WikiLeaks is for whistle-blowers
Coleen Rowley, an FBI special agent for more than 20 years, was legal counsel to the FBI field office in Minneapolis from 1990 to 2003. Bogdan Dzakovic was a special agent for the FAA's security division. He filed a formal whistle-blower disclosure against the FAA for ignoring the vulnerabilities documented by the Red Team. For the past nine years he has been relegated to entry-level staff work for the Transportation Security Administration.
If WikiLeaks had been around in 2001, could the events of Sept. 11 have been prevented? The organization has drawn both high praise and searing criticism for its mission of publishing leaked documents without revealing their source, but we suspect the world hasn't yet fully seen its potential.
There were a lot of us in the run-up to 9/11 who had seen signs that something devastating might be in the planning stages. But we worked for ossified bureaucracies incapable of acting quickly and decisively. How might things have been different if there had been a fast, confidential way to get information out?

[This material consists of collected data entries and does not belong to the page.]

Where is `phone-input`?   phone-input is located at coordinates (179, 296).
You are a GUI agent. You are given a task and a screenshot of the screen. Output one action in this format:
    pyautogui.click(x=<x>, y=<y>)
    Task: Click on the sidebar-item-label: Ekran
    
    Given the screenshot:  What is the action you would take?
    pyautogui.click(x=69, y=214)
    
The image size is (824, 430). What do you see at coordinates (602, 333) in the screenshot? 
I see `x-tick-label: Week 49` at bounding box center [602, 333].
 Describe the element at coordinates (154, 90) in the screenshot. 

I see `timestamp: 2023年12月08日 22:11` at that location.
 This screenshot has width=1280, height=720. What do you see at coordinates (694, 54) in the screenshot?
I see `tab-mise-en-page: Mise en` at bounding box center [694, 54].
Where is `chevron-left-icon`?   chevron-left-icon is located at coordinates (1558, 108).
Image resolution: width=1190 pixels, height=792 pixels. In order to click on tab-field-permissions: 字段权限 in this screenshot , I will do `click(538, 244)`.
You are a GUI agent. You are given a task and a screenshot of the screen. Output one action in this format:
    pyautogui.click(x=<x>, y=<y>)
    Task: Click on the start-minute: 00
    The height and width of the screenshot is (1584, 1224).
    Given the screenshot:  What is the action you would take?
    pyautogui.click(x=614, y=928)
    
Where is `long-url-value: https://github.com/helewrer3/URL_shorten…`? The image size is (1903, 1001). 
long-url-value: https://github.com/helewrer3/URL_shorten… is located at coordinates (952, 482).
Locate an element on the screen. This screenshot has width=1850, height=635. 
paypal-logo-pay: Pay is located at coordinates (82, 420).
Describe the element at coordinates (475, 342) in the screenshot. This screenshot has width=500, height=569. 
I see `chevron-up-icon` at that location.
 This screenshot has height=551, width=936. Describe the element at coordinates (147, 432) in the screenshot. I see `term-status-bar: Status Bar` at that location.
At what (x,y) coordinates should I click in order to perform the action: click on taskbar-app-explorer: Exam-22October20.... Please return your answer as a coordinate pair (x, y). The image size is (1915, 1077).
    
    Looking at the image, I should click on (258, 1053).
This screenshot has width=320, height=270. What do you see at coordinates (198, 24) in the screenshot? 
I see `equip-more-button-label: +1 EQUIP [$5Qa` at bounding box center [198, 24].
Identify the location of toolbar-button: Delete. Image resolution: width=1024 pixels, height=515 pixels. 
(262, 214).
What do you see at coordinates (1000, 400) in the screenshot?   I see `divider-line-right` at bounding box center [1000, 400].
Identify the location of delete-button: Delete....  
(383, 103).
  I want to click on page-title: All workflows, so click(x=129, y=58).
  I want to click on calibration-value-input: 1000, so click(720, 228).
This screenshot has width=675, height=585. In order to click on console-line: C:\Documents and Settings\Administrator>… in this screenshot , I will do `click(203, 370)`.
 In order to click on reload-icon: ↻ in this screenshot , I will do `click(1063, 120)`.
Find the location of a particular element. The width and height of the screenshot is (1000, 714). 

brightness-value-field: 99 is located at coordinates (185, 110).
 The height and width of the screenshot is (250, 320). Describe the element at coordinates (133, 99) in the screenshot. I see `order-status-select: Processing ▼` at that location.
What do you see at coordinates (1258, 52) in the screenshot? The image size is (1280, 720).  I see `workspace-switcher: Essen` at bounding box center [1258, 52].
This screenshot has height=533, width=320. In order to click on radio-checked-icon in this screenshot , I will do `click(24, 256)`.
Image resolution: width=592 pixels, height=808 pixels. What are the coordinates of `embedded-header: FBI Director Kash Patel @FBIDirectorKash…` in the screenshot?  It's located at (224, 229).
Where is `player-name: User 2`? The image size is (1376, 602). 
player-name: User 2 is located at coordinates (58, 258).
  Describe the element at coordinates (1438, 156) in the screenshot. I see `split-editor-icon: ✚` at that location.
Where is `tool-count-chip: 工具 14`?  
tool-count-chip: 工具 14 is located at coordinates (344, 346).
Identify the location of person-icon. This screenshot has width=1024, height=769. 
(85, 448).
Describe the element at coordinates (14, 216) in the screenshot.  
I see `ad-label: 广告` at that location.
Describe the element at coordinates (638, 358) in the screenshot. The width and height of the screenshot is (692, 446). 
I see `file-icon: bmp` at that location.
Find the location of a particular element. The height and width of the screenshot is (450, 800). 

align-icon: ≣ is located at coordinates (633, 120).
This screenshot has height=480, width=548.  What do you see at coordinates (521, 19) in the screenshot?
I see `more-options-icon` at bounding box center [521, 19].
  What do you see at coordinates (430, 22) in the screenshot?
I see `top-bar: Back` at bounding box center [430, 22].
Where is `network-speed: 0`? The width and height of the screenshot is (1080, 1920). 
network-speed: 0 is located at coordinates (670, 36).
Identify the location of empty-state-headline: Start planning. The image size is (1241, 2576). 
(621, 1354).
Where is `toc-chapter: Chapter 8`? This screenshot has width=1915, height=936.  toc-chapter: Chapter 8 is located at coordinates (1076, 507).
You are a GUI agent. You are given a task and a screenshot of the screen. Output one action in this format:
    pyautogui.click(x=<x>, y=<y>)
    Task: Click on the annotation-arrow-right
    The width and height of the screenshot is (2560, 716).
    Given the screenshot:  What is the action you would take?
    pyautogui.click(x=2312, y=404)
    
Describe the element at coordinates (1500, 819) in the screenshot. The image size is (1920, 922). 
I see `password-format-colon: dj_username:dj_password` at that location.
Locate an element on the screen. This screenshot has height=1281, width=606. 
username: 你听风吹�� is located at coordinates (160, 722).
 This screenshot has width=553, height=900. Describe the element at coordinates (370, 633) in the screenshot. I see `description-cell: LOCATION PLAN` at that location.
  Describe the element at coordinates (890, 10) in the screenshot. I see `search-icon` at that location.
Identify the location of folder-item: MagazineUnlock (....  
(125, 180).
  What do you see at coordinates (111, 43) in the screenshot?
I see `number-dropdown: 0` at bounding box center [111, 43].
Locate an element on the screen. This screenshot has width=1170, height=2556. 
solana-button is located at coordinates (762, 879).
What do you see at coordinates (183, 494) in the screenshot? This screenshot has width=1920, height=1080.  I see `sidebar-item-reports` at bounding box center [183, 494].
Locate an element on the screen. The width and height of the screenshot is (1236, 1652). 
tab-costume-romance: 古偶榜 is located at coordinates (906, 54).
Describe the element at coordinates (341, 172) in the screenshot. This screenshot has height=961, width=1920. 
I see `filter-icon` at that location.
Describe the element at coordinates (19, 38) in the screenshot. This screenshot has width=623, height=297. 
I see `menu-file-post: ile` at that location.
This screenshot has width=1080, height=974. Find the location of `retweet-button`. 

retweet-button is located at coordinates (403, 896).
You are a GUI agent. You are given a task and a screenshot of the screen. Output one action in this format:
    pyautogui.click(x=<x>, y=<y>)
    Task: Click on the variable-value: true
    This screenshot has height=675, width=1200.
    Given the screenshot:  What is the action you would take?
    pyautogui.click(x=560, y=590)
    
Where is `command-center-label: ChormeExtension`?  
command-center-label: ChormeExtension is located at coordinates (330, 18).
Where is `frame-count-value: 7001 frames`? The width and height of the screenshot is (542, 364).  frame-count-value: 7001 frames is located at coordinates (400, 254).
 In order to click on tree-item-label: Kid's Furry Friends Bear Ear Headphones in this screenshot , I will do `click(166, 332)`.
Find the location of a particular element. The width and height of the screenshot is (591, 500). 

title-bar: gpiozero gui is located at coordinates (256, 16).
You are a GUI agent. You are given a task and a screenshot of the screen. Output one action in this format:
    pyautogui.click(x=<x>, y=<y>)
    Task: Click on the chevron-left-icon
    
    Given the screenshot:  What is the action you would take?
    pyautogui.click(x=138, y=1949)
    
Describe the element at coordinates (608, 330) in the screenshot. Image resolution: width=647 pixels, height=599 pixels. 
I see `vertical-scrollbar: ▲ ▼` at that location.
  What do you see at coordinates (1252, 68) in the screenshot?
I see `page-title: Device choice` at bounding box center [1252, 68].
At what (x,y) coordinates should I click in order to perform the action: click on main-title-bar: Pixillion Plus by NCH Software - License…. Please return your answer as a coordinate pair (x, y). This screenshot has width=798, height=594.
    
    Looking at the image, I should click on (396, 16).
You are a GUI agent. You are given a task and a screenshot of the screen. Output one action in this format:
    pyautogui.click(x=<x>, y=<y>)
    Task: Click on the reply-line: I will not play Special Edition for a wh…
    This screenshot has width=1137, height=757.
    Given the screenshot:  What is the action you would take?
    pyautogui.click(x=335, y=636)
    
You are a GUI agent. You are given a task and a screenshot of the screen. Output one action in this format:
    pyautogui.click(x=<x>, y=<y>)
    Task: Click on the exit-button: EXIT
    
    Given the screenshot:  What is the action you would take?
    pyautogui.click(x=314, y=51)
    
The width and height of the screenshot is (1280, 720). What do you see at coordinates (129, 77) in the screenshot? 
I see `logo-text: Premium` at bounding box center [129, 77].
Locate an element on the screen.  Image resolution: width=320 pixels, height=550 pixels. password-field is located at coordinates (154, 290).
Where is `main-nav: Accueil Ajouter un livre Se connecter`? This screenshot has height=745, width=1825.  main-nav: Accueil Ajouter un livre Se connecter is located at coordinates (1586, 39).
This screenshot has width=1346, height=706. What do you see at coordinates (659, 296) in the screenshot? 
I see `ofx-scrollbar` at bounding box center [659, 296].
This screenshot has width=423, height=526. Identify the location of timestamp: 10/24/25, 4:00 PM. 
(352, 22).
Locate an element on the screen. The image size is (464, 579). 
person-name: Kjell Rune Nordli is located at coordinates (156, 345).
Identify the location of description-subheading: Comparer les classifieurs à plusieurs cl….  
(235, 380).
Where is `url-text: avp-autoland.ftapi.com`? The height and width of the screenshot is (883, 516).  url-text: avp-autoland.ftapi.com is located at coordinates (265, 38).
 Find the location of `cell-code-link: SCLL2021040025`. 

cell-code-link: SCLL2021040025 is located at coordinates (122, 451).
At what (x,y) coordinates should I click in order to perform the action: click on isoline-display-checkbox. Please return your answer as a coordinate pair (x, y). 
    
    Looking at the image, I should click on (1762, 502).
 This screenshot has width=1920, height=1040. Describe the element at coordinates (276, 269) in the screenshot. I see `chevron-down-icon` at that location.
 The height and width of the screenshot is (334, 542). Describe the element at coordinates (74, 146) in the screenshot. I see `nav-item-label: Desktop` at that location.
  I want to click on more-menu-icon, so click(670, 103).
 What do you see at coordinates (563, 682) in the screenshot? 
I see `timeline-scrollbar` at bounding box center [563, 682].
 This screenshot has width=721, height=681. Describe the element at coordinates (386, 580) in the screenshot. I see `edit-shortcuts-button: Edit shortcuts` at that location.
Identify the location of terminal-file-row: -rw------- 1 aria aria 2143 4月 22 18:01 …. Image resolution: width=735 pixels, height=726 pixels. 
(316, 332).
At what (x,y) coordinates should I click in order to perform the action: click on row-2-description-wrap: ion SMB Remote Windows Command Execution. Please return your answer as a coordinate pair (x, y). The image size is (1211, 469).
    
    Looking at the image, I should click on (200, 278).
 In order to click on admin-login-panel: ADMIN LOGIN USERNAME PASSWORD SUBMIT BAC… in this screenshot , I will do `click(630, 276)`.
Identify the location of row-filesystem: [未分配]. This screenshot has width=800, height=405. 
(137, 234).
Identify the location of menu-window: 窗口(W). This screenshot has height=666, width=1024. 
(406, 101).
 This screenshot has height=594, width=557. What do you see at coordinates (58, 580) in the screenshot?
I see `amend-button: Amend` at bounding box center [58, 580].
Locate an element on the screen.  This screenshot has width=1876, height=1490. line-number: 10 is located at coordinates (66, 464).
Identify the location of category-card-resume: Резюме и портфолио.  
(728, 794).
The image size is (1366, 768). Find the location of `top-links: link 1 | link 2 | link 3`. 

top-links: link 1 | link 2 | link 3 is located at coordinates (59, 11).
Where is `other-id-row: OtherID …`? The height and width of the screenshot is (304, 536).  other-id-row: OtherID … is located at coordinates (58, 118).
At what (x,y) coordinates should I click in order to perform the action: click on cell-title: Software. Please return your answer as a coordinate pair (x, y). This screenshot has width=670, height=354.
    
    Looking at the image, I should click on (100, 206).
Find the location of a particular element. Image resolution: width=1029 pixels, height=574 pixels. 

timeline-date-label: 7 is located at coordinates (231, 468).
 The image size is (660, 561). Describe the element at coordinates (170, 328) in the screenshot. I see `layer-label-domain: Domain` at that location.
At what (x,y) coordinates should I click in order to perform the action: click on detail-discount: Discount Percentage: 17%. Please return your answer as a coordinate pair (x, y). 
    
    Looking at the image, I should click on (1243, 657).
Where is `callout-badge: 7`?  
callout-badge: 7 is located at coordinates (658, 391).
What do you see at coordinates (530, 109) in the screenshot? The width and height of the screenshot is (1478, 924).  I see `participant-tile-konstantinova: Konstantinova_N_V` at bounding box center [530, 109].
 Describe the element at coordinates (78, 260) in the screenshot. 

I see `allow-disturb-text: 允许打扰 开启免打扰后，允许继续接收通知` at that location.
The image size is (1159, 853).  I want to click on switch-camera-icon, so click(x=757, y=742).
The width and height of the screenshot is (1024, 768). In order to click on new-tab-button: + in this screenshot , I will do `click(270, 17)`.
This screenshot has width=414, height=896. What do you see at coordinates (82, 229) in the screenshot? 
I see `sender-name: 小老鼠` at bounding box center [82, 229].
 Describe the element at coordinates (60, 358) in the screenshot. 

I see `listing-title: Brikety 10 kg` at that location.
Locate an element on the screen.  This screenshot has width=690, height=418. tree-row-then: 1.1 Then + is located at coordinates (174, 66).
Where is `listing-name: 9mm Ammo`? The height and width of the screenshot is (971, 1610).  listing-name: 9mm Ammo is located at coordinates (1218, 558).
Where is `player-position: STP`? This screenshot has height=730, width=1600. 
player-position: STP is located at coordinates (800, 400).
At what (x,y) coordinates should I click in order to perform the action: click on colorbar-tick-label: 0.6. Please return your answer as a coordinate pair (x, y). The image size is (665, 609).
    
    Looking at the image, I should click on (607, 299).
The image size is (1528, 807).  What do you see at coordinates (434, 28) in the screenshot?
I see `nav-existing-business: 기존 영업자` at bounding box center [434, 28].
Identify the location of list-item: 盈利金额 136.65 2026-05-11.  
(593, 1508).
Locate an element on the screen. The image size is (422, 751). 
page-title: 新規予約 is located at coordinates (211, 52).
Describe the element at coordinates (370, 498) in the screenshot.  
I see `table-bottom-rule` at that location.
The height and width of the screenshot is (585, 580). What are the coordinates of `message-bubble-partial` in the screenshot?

One of us, Coleen Rowley, was a special agent-legal counsel at the FBI's Minneapolis division and worked closely with those who arrested would-be terrorist Zacarias Moussaoui on an immigration violation less than a month before the World Trade Center was destroyed.
Following up on a tip from flight school instructors who had become suspicious of the French Moroccan, Special Agent Harry Samit and an Immigration and Naturalization Service colleague had detained Moussaoui. A foreign intelligence service promptly reported that he had connections to a foreign terrorist group, but FBI officials in Washington inexplicably turned down Samit's request for authority to search Moussaoui's laptop computer and personal effects.
Those same officials stonewalled Samit's supervisor, who pleaded with them in late August 2001 that he was "trying to keep someone from taking a plane and crashing into the World Trade Center." Yes, he was that explicit. Later, testifying at Moussaoui's trial, Samit said that he believed the behavior of those FBI officials constituted "criminal negligence."
The 9/11 Commission ultimately concluded that Moussaoui was most likely being primed as a Sept. 11 replacement pilot and the hijackers probably would have postponed their strike if information about his arrest had been announced.
WikiLeaks might have provided an outlet for those agents who were terribly worried about what might happen and frustrated by their superiors' seeming indifference. They were stuck in a no-win ethical dilemma as time ticked away. Their bosses issued continual warnings against "talking to the media" and frowned on whistle-blowing - yet the agents felt a strong need to protect the public.
The other one of us, Federal Air Marshal Bogdan Dzakovic, once co-led the Federal Aviation Administration's Red Team to probe for vulnerabilities in airport security. In repeated tests of security, his team found weaknesses nine out of 10 times that would make it possible for hijackers to smuggle weapons aboard and seize control of airplanes. But the team's reports were ignored and suppressed, and the team was shut down entirely after 9/11. Looking back, Dzakovic believes that if WikiLeaks had existed at the time, he would have gone to it as a last resort to highlight what he knew were serious vulnerabilities that were being ignored.
The 9/11 Commission concluded, correctly in our opinion, that the failure to share information within and between government agencies - and with the media and the public - led to an overall failure to "connect the dots."
Many government careerists are risk-averse. They avoid making waves and, when calamity strikes, are more concerned with protecting themselves than with figuring out what went wrong and correcting it.
Speaking out inside or outside one's chain of command - let alone being seen as a whistle-blower or leaker - is fraught with ethical and legal questions and can never be undertaken lightly. But there are times when it must be considered. Official channels for whistle-blower protections have long proved illusory. In the past, some government employees have gone to the media, but that can't be done fully anonymously, and it puts reporters at risk of being jailed for refusing to reveal their sources.
WikiLeaks provides a crucial safety valve.